Private Members' Business

Social Media

10:46 am

Photo of David GillespieDavid Gillespie (Lyne, National Party) Share this | Hansard source

This motion by the member for Fisher is very important—in fact, one of the more important private member's motions that have come to this chamber. Identity verification is the root issue, and the need to install it into social media. Social media is an essential evil, almost. It's part of life now. We all have horror stories of what happens on social media to young people, naive people, old people. There are scammers. There are people who used to be burglars at night or violent offenders in the general public. They are the highwaymen of the digital age. They prey on the assumption that they are never identified as the real perpetrator, so identity verification is everything. The rule of law depends on identity. If you don't know who is doing something wrong, how do you sue them or put them in jail or charge them? It is fundamental. How do legal titles exist unless, at the end of the chain of legal titles, you have a real person?

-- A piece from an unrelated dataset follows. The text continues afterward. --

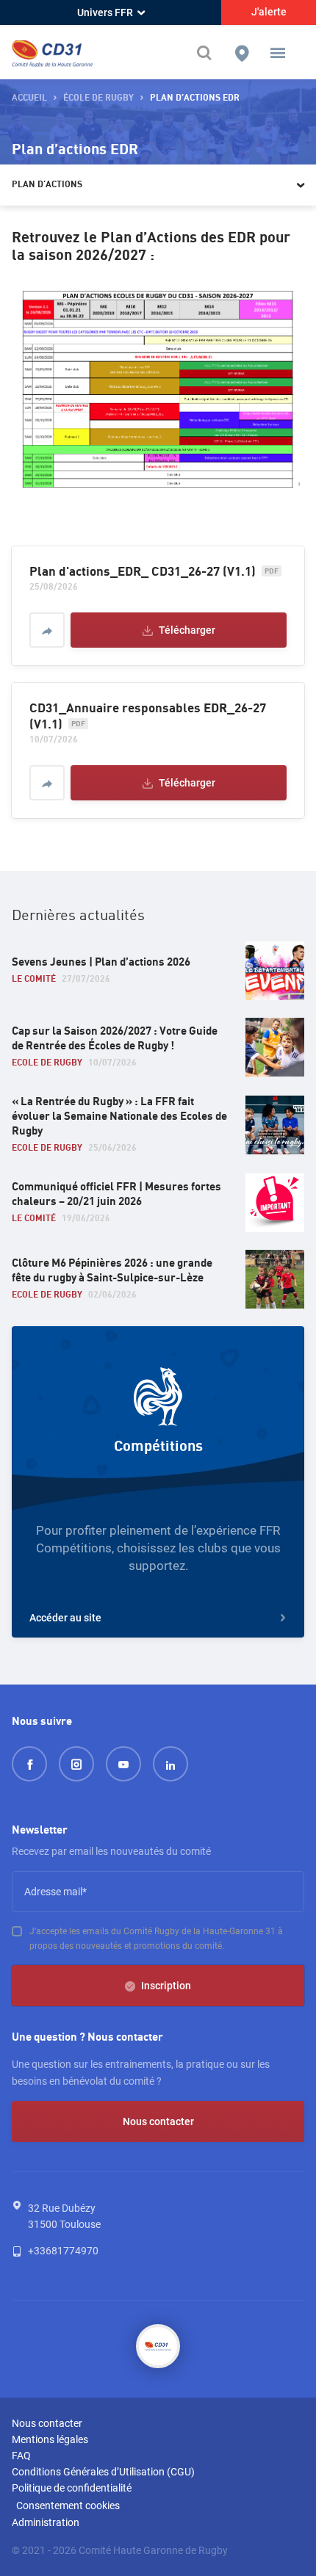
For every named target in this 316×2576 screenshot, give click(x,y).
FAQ (21, 2455)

Identity is everything, and identity verification on social media is key to stopping all the social media ills that we're all familiar with. We operate in that field, as active politicians, and we've had to identify ourselves and go through lots of hoops to convince Facebook and Instagram that we are real people. If it can be done for us, why isn't it done for everyone on social media? We need to get into the social media space—not through the eSafety Commissioner; this should be an international movement. We can do our bit, but, as we have all seen, our eSafety Commissioner is like a mosquito bite to social media giant companies. They just brush us off. Admittedly, we can do stuff within our digital boundaries—geolocking—but we need to get identity confirmed so that we can defend our young people, older people and naive people from scammers, grifters, people grooming children, child abusers, violent offenders and the mid-African scammers, who seem to have a field day in Australia.

It has been alleged by several speakers that we did nothing about this. We put up a committee of inquiry into this very issue and made many recommendations. In an attempt to prevent technology facilitated abuse, the Standing Committee on Social Policy and Legal Affairs, in 2021, did recommend the introduction of identity verification for social media platforms to strip malicious actors of their anonymity. We have now the emergence of artificial intelligence. That is yet another critical issue that will make everyone vulnerable if the person getting the fake persona on social media isn't verified.

Mr Deputy Speaker Freelander, you could appear in an AI generated video soon, as could senators in this building. You don't just have to be highly known actors or billionaires to get scammed. Everyone could scam anyone if we don't have proof of identity. We have the technology. We can't say it's too hard or too difficult. We have this thing—blockchain. Why can't we all get a digital blockchain badge that we have to submit to social media so that users knows if we're a real person. Then they'll know you are a real person. Unless we really get more technologically advanced than blockchain, we should be able to have a way of making it quick and easy without displaying all our details. It's just that rubber stamp: yes, that's a real person. A lot of these problems will then vanish because, if you're known and you're saying outrageous, libellous stuff or you're running a scam, people can track you down.

This is a really important issue. I'd like to thank the member for Fisher for putting it up. We want our children to be safe on social media. We've got to realise that, for kids, social media is not your friend. Wait till you grow up. Like driving and voting and serving your country, you have to be over a certain age.